Clóvis Rossi FOLHA DE SÃO PAULO
O Itamaraty já não precisa ter medo de criticar o governo de Nicolás
Maduro pelo assédio truculento à oposição, do qual o mais recente
exemplo foi a prisão do prefeito metropolitano de Caracas, Antonio
Ledezma: até um "chavista" puro e duro, o cientista político Nicmer
Evans, diz que falar de golpe é uma tática para desviar a atenção do
público da "enorme desvalorização da moeda que temos que suportar",
conforme o jornal "The New York Times".
Evans não vê "prova clara" de alguma conspiração no caso Ledezma.
Trata-se de um socialista e um crítico, pela esquerda, do "madurismo", e
não de um conspirador da oligarquia.
O Itamaraty também poderia tomar nota das declarações do presidente
colombiano Juan Manuel Santos, que pediu respeito aos direitos dos
opositores e solicitou a libertação de Leopoldo López, o líder
oposicionista que antecedeu Ledezma como vítima da truculência (está
preso há um ano).
Como a Colômbia é um dos três países que formam com o Brasil e o Equador
a missão da Unasul para a crise venezuelana, se o Itamaraty insistir em
seu silêncio, corre o risco de desmoralização.
Até o moderado José Miguel Insulza, socialista chileno que é
secretário-geral da Organização dos Estados Americanos, diz que a prisão
do prefeito de Caracas provocou "forte alarme pela forma como foi
levada a cabo e pelo caráter de mandatário eleito, no exercício de seu
cargo".
Como mostrou nesta segunda-feira (23) na Folha o excelente Samy
Adghirni, não é o único prefeito que o governo acossa: são 42,8% os
prefeitos oposicionistas às voltas com a Justiça, que de cega não tem
nada.
Um grupo de advogados divulgou estudo, no ano passado, para demonstrar
que, em 45 mil decisões emitidas de 2004 a 2013 pelas câmaras
constitucional, administrativa e eleitoral da Suprema
Corte, não houve uma única contrária ao governo.

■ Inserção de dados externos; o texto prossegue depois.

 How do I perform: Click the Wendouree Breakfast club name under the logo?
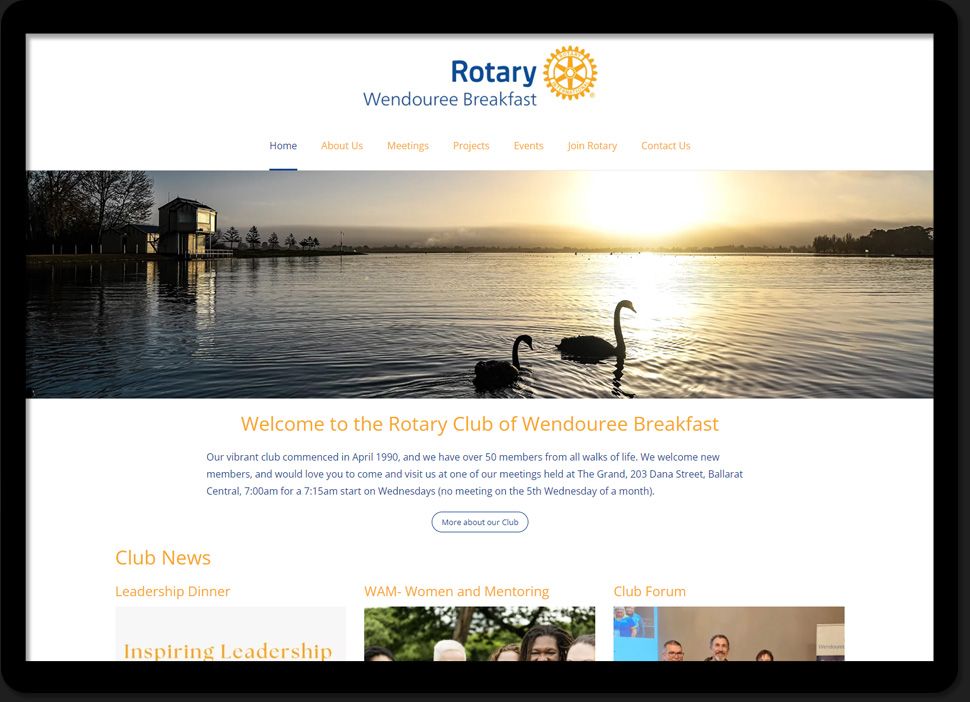[x=450, y=99]
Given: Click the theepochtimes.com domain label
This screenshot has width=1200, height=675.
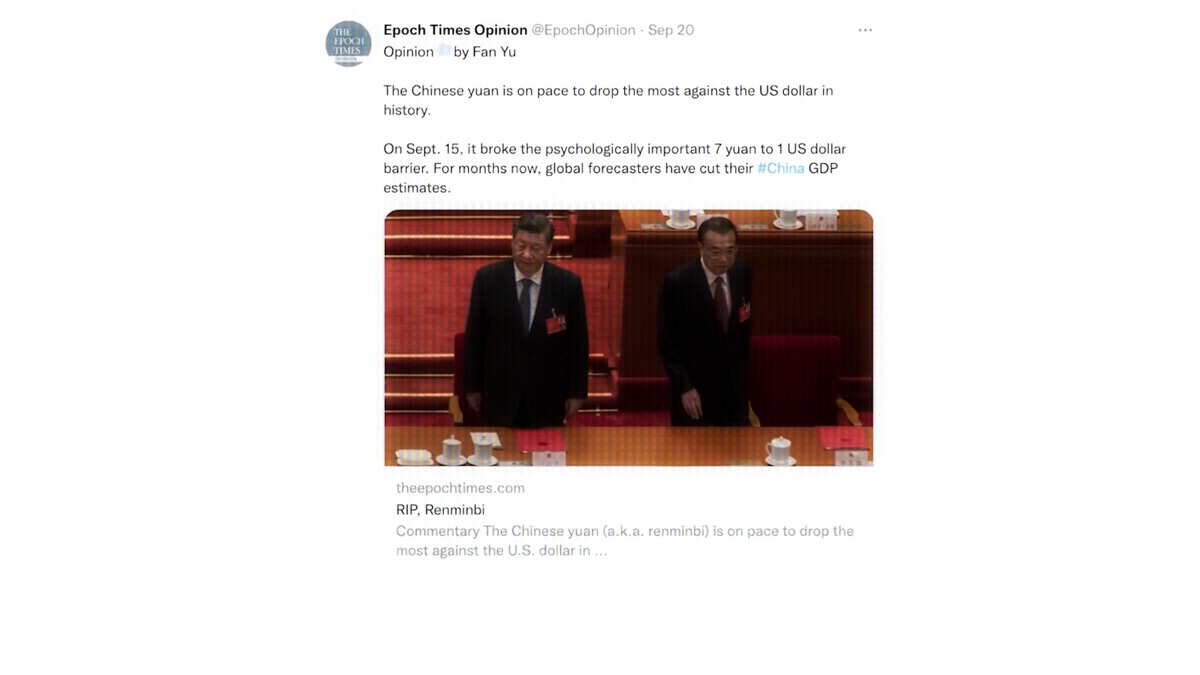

É óbvio que se trata de uma demonstração definitiva de que o Judiciário
não é um poder independente, mas um mero apêndice do Executivo.
O Itamaraty sabe perfeitamente que a situação econômica da Venezuela é
de ruína, com inflação recorde no hemisfério Sul, com desabastecimento
agudo e com recessão.
O que talvez não saiba é que até as conquistas sociais inegáveis dos
primeiros anos do chavismo estão sendo corroídas pela crise.
Estudo de três universidades divulgado no fim de semana revela que só
8,4% das pessoas que vivem em pobreza extrema são beneficiárias de
alguma "missão" social ("misiones" é como o chavismo chama seus
programas assistencialistas).
Escrevem, em "El Nacional", Maolis Castro e Laura Helena Castillo: "Os
programas assistenciais, que nasceram em 2003 para atender aos setores
de menos recursos, se converteram em uma solução para comprar a preços
subsidiados desde um frango até uma casa. Mas sua oferta está longe de
ser maciça: nos últimos cinco anos, o número de atendidos baixou de 2,5
milhões a 2 milhões".
Se há golpe na Venezuela, é do governo, contra a democracia e a economia.